Existen muchas clases de delitos: Delitos perseguibles de oficio. Son las casi totalidad de los que en el Código penal de cada país están previstos y penados (homicidio, robo, aborto, estafa, etc.). Perpetrado un delito de esta clase, la máquina policial y judicial se pone automáticamente en marcha para detener al delincuente, juzgarle y castigarle. Delitos perseguibles a instancia de parte son los que no pueden ser perseguidos sino por querella o denuncia de la persona ofendida o de las personas a quienes la ley reserva este derecho. Estos delitos suelen ser: violación, estupro, rapto, calumnia e injuria. Delitos comunes son aquellos que lesionan bienes jurídicos individuales (delitos contra la vida, contra la honestidad, contra la propiedad, etc.). Delitos políticos son los cometidos contra el orden político del Estado, así como los delitos de cualquiera otra clase, determinados por móviles políticos.

El delito es casi siempre una acción, es decir, un acto humano voluntario, pero otras veces es una omisión. Quien penetra en una casa y se apodera del dinero que en ella encuentra, comete un delito por acción. La madre que no alimenta a su hijo y le deja morir de inanición comete un delito de omisión. Para que las acciones y omisiones voluntarias sean delitos deben estar penadas por la ley. Generalmente, entre el acto delictivo y el resultado existe un breve e insignificante espacio de tiempo. Pero muchas veces sucede que entre la acción y el resultado, el espacio de tiempo es considerable. Quien escribe desde España una carta injuriosa a una persona residente en el Brasil, plantea un problema jurídico penal: ¿Cuándo se cometió el delito? ¿En el momento de escribir la carta? ¿En España? ¿Cuando la carta llegó al destinatario? ¿En el Brasil? .

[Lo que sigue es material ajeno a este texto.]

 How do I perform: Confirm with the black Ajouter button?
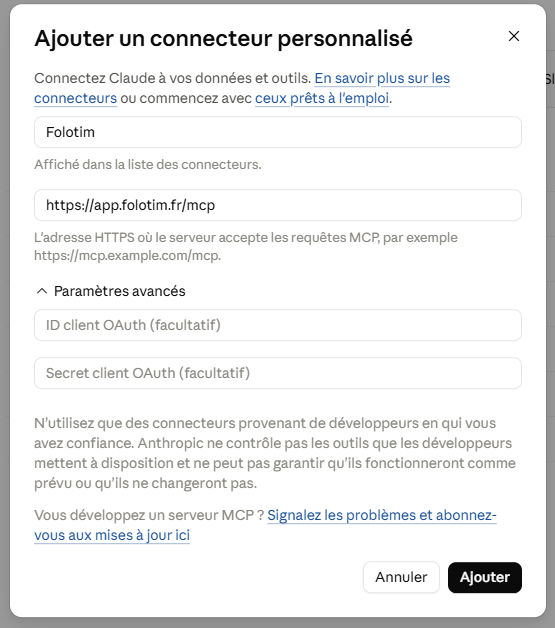click(485, 577)
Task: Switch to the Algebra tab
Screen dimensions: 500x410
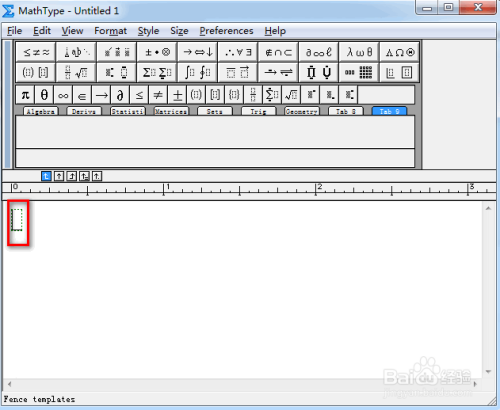Action: coord(40,111)
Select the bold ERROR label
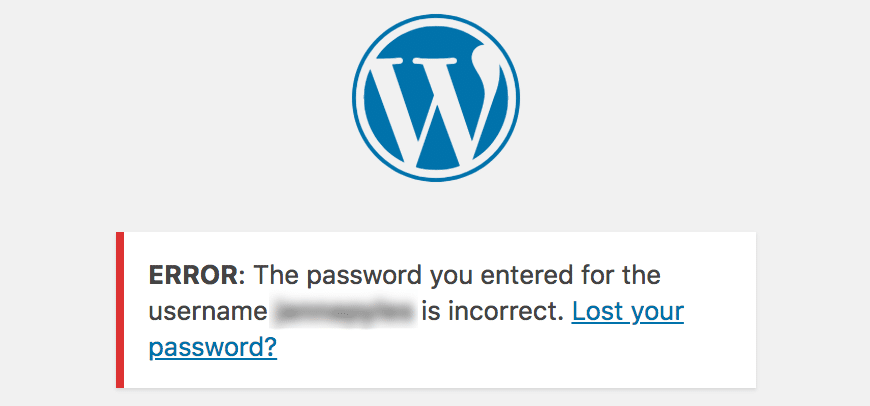 click(x=189, y=274)
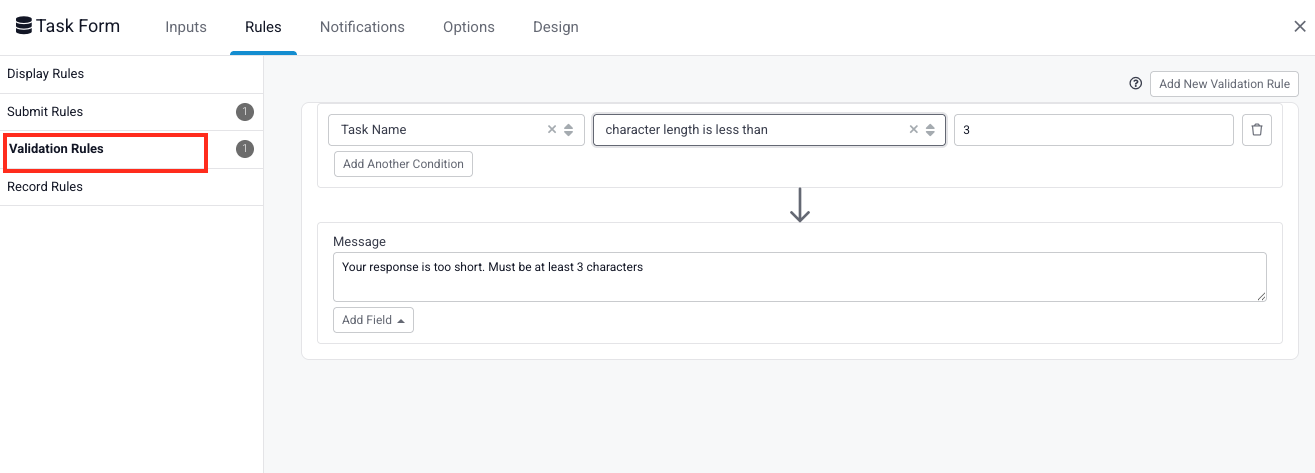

También es corriente y frecuente que en el lugar donde se produce la acción o la omisión punible se produzca también el resultado. Pero a veces no sucede así. Si un individuo desde territorio español dispara un tiro que ocasiona la muerte de un súbdito portugués que se hallaba al otro lado de la frontera plantea parecido problema al expuesto anteriormente: ¿Dónde se cometió el delito? ¿En España, donde se ejecutó la acción homicida, o en Portugal, donde se produjo la muerte? Según una teoría penal llamada "teoría de la actividad", ambos delitos se cometieron en España, puesto que es el lugar donde la actividad se realizó. Según otra teoría denominada "del resultado", los hechos delictivos se cometieron en el Brasil y en Portugal respectivamente, por cuanto en dichos lugares se produjo el resultado. Una tercera denominada "de la ubicuidad" o "teoría de conjunto", considera que los delitos se cometen tanto en el lugar donde se realiza la actividad, como en el lugar del resultado. Tiende a asegurar por partida doble el castigo del delito.

Según los principios penales, sólo son delitos las acciones y omisiones penadas por la ley, cuando han sido realizadas voluntariamente. Por tanto, el fundamento de la culpa es la voluntariedad. Ahora bien, la culpabilidad reviste dos formas: el dolo (intención) y la culpa (negligencia). Quien causa un mal por mero accidente, sin negligencia ni intención de causarlo, está exento de responsabilidad. Así, el chofer que conduce un auto sin frenos es culpable de negligencia, pero no lo es el que choca contra un camión en una curva si éste no llevaba su mano.